The SGH ICE Fund has $337m in funds under management. In comparison, some Australian share fund managers who invest in some of the biggest companies have in excess of a billion dollars under management.

But size is on the side of the fund. Once you start investing outside the ASX100, the market capitalisation of companies is around $2bn or less, making it difficult to effectively manage large amounts of money.

The size of the fund makes it nimble enough to buy the companies it wants to buy, without having idle money with nowhere to invest. Considering the size of the companies invested in, the fund will generally not own more than 10 per cent of issued capital in any one company. Having rules such as this in place helps the fund avoid any potential liquidity crunches whereby it owns a large amount of a security with a small market capitalisation, which can be difficult to sell.

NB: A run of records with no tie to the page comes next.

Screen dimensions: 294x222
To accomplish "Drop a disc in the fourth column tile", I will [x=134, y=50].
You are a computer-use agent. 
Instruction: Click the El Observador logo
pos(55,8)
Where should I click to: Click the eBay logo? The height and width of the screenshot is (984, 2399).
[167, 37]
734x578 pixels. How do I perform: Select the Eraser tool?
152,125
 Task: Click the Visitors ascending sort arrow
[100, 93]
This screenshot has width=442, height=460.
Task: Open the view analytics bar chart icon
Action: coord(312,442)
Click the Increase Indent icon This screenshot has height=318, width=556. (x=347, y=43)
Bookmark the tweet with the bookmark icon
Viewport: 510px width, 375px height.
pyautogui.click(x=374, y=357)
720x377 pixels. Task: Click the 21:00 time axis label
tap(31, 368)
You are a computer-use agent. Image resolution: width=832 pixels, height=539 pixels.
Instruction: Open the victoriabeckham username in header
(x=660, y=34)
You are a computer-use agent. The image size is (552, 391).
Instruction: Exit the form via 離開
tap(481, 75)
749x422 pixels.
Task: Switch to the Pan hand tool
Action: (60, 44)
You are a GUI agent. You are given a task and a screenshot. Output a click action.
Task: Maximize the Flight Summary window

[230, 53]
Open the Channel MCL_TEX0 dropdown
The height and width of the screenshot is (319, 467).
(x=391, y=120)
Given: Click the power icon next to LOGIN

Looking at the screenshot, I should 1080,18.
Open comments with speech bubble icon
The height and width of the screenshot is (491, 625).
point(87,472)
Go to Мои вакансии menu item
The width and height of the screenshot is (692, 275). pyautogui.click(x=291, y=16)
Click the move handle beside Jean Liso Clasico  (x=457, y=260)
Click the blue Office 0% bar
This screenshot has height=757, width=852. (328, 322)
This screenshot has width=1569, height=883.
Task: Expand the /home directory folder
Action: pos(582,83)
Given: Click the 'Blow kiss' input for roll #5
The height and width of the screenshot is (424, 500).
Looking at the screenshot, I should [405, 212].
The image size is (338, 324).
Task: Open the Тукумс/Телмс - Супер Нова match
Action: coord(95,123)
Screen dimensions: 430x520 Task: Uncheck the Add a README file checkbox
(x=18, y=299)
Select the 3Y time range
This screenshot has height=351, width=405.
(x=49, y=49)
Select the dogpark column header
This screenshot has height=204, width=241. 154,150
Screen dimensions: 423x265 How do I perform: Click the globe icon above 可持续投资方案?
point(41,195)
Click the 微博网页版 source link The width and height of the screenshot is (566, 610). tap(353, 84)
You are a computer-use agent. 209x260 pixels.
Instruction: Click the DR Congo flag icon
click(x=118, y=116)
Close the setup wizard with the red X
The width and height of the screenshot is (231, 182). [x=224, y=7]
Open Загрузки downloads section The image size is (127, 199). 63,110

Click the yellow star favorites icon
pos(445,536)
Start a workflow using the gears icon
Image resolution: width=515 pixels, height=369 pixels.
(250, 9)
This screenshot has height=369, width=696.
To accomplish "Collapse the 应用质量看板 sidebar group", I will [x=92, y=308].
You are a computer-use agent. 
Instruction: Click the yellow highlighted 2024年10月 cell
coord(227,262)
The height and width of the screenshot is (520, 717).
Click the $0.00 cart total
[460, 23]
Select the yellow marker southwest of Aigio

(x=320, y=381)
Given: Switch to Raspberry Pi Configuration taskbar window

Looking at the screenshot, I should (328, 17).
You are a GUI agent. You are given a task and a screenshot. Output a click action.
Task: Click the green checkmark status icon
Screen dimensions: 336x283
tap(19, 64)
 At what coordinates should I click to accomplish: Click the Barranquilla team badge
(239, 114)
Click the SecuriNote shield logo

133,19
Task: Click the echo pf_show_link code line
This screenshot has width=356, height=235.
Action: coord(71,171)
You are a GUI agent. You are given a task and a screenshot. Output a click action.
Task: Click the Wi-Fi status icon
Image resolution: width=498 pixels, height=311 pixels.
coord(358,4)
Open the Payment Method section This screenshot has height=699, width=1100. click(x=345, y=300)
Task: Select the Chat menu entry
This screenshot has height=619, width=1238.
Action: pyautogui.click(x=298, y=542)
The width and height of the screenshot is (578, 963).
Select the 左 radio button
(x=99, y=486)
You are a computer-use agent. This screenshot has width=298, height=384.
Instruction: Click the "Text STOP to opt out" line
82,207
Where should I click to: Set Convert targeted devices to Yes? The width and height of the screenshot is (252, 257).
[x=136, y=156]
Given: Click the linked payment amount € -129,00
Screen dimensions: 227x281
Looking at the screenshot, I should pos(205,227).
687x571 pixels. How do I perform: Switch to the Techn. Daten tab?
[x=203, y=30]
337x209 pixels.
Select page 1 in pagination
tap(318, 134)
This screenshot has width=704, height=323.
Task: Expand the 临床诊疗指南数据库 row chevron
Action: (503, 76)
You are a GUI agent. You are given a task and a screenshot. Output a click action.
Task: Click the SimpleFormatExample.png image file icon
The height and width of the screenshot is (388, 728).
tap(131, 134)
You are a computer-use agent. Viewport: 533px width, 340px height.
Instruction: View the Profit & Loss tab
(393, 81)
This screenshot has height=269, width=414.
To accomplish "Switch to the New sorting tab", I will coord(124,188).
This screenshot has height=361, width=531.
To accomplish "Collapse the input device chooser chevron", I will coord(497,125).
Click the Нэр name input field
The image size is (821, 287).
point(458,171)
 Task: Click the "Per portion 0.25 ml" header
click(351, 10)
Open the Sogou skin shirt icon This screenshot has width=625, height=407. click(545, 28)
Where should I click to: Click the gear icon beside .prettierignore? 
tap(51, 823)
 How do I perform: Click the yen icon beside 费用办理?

The fund can own between 15 and 80 companies, allowing it the flexibility to pursue a concentrated approach - backing its best investment ideas or a range of options across the market. Currently the top five holdings make up around 15 per cent of the fund.

The fund can have up to 50 per cent of its assets in cash, which can be useful when the outlook for chosen companies over the coming year is unfavourable. It’s also a way to protect investor capital and pick up some bargains if opportunities present.

A management fee of 1.18 per cent is what investors can expect to pay for an actively managed fund. The performance fee is 15.375 per cent and is only paid when the fund outperforms the S&P/ASX300.

Your portfolio

Australian managers that invest away from the largest companies based on market capitalisation complement the existing core portfolio holdings – often the major banks, miners and supermarket giants. Consequently the fund could suit investors looking for an Australian shares manager that specifically avoids these types of companies.

As always, when allocating a portion of your portfolio to a new fund, it should fit in with your overall desired exposure to Australian and international shares.